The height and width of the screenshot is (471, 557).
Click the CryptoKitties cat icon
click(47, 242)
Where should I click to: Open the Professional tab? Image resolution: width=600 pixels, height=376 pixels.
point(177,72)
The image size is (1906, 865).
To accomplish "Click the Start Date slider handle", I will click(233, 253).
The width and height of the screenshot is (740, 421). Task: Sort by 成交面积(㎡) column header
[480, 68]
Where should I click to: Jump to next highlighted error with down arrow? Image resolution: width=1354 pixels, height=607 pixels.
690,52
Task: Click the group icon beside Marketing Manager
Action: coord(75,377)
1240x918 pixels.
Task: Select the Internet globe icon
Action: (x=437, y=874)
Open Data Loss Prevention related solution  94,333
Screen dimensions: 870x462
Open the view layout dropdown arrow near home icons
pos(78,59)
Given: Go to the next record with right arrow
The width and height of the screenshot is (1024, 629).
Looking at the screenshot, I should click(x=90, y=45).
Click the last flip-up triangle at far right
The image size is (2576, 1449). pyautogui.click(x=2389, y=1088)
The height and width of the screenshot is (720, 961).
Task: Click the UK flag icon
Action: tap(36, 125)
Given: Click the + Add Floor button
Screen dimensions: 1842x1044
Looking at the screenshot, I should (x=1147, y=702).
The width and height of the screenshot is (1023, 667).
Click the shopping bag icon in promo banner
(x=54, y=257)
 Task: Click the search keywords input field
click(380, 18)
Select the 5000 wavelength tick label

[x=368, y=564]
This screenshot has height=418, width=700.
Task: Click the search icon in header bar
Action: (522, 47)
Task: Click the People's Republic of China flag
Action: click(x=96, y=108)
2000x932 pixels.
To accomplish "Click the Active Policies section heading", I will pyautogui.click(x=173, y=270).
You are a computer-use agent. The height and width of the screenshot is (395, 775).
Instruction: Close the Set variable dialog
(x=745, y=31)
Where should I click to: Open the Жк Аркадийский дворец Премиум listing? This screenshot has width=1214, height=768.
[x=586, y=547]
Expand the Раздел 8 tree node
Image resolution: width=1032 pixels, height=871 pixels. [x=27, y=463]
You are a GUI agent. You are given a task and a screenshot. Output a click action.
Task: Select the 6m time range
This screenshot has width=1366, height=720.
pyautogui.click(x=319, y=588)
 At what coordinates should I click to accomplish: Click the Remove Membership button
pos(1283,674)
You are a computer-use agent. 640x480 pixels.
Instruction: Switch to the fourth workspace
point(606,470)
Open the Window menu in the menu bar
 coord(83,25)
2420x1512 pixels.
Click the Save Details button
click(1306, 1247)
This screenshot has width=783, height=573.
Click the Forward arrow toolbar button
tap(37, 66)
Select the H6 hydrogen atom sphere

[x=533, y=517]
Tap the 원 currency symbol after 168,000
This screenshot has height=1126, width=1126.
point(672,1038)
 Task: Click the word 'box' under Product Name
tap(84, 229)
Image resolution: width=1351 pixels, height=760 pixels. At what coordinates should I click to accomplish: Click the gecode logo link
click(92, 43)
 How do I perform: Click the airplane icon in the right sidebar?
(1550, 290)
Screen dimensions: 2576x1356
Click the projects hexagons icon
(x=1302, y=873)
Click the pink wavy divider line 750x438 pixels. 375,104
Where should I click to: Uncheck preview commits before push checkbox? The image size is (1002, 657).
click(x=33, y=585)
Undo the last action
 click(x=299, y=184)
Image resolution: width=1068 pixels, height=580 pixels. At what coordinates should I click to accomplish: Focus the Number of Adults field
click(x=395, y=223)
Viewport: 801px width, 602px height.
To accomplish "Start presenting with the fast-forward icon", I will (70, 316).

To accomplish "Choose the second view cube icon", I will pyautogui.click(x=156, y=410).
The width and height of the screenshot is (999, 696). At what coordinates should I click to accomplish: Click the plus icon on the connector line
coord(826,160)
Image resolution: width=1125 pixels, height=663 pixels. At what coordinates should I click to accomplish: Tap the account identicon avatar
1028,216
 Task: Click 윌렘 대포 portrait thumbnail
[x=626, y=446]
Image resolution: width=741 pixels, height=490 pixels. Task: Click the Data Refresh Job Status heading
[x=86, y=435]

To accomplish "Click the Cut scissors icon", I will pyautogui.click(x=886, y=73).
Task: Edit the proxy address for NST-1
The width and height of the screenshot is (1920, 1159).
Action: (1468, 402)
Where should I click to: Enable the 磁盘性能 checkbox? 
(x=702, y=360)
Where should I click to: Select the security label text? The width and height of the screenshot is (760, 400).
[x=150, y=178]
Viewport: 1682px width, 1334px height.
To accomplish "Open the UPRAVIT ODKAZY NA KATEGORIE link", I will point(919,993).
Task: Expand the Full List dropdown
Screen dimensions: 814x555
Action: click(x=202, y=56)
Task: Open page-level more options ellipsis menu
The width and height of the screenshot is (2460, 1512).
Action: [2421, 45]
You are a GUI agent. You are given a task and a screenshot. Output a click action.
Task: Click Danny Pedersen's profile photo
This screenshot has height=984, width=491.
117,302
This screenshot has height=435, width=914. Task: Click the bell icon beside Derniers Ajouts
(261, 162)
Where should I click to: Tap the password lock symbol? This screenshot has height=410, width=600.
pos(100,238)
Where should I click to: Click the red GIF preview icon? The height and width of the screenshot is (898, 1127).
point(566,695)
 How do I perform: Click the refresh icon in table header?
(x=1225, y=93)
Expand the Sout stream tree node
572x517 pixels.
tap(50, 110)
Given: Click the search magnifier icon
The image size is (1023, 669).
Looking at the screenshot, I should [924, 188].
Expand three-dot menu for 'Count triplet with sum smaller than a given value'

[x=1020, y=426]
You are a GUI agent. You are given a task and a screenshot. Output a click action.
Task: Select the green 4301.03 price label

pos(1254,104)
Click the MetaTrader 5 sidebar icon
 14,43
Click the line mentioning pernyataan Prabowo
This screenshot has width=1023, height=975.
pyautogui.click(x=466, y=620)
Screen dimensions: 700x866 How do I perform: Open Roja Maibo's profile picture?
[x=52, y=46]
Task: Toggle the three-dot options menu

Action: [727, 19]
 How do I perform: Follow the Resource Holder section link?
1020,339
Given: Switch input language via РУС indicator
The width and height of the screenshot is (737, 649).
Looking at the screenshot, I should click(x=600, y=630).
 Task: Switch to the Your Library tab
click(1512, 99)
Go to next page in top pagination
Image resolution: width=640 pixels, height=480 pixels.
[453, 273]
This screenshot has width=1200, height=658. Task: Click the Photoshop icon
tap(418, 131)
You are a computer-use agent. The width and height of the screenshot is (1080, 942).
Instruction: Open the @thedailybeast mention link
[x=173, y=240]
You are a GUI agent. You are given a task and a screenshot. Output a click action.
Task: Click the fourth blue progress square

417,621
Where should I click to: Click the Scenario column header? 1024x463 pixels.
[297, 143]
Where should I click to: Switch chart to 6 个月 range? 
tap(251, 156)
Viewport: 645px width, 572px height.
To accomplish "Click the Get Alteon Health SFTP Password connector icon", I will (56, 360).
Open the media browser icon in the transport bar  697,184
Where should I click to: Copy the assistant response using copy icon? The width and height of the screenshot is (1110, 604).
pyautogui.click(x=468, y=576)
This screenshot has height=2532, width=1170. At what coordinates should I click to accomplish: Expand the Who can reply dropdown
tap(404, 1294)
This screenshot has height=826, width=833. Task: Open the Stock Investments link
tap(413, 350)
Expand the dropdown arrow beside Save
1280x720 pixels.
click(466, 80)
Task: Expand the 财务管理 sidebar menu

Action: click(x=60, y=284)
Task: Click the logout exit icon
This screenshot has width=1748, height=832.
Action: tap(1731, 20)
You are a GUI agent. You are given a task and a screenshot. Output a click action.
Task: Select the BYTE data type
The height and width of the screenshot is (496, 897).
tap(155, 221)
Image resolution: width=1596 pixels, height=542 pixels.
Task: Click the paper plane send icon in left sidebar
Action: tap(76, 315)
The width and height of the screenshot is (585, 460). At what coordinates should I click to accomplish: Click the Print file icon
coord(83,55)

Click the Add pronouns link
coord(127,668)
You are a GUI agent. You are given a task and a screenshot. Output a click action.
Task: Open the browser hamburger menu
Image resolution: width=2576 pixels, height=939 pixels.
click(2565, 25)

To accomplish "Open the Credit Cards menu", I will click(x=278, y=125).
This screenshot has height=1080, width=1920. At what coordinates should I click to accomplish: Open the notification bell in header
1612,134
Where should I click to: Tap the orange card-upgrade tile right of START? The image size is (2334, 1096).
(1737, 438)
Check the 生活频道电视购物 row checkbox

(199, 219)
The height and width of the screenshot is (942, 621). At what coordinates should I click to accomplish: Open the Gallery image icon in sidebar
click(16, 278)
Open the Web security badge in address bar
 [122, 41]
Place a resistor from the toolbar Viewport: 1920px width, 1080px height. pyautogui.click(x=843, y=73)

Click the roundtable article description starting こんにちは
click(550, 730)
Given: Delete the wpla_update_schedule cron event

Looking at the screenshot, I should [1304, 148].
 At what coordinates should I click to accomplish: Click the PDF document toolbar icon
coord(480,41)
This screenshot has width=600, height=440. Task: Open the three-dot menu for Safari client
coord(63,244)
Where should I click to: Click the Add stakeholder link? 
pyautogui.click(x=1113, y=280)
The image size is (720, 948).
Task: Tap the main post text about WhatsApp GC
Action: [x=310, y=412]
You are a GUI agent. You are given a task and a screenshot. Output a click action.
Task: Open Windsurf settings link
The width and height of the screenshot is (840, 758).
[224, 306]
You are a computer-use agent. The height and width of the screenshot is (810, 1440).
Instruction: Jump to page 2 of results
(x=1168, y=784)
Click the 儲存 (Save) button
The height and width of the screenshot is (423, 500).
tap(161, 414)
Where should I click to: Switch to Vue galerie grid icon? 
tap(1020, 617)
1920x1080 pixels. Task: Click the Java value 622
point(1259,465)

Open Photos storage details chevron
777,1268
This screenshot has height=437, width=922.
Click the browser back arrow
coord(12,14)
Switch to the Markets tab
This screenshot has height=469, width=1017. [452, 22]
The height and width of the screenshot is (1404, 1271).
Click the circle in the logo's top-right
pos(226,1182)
--------
◆ **Instructions to follow**
Return the material verbatim, from its first line through the line containing "Image resolution: width=1032", with both of those lines included.

◆ **Exercise result**
The height and width of the screenshot is (471, 557).
Click the CryptoKitties cat icon
click(47, 242)
Where should I click to: Open the Professional tab? Image resolution: width=600 pixels, height=376 pixels.
point(177,72)
The image size is (1906, 865).
To accomplish "Click the Start Date slider handle", I will click(233, 253).
The width and height of the screenshot is (740, 421). Task: Sort by 成交面积(㎡) column header
[480, 68]
Where should I click to: Jump to next highlighted error with down arrow? Image resolution: width=1354 pixels, height=607 pixels.
690,52
Task: Click the group icon beside Marketing Manager
Action: coord(75,377)
1240x918 pixels.
Task: Select the Internet globe icon
Action: (x=437, y=874)
Open Data Loss Prevention related solution  94,333
Screen dimensions: 870x462
Open the view layout dropdown arrow near home icons
pos(78,59)
Given: Go to the next record with right arrow
The width and height of the screenshot is (1024, 629).
Looking at the screenshot, I should click(x=90, y=45).
Click the last flip-up triangle at far right
The image size is (2576, 1449). pyautogui.click(x=2389, y=1088)
The height and width of the screenshot is (720, 961).
Task: Click the UK flag icon
Action: tap(36, 125)
Given: Click the + Add Floor button
Screen dimensions: 1842x1044
Looking at the screenshot, I should (x=1147, y=702).
The width and height of the screenshot is (1023, 667).
Click the shopping bag icon in promo banner
(x=54, y=257)
 Task: Click the search keywords input field
click(380, 18)
Select the 5000 wavelength tick label

[x=368, y=564]
This screenshot has height=418, width=700.
Task: Click the search icon in header bar
Action: (522, 47)
Task: Click the People's Republic of China flag
Action: click(x=96, y=108)
2000x932 pixels.
To accomplish "Click the Active Policies section heading", I will pyautogui.click(x=173, y=270).
You are a computer-use agent. The height and width of the screenshot is (395, 775).
Instruction: Close the Set variable dialog
(x=745, y=31)
Where should I click to: Open the Жк Аркадийский дворец Премиум listing? This screenshot has width=1214, height=768.
[x=586, y=547]
Expand the Раздел 8 tree node
Image resolution: width=1032 pixels, height=871 pixels. [x=27, y=463]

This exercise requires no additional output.